Please enable JavaScript to view this site.


As you may have noticed there is no op-code for the for statement. The reason is that there is no need for it.


The for loop is really a while loop with the following differences :


The branching condition is that the value of a counter variable be in the range from the starting value to the ending value.

The for loop takes care of initializing the counter variable to the starting value, and of increasing the counter's value which each iteration.


Consider the following source code.

for nCtr = nStart to nEnd step nStep
   // do something

When compiled it generates the following (the letters in the margin are added here for illustration purposes).
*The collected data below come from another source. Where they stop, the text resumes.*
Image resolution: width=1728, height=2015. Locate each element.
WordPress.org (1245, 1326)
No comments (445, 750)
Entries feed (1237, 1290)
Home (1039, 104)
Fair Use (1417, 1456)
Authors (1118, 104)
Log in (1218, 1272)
a) 0008 CALL nCtr=$0BA(@nStart|@nStep)  //Decrease
b) 0008 CALL nCtr=$0AA(@nCtr|@nStep)  //Add
c) 0008 CALL b001=$0AG(@nCtr|@nEnd|@nStep)  //CheckLoopBoundary
d) 0008 IF_001 @b001 jne+0002
e) 0010 JMP-0003  //GOFR_001
f) 0010 ENDF_001

We see that the code sequence is as follows


a                // first time through

bcde        // every other loop

bcde        // …

bcdf        // until CheckLoopBoundary is false and execution jumps to f


With a little thought it becomes clear that the while loop can always be used to replace a for loop. That is why their compiled code is so similar. However, at the source code level the use of a for loop, when appropriate makes code much more legible.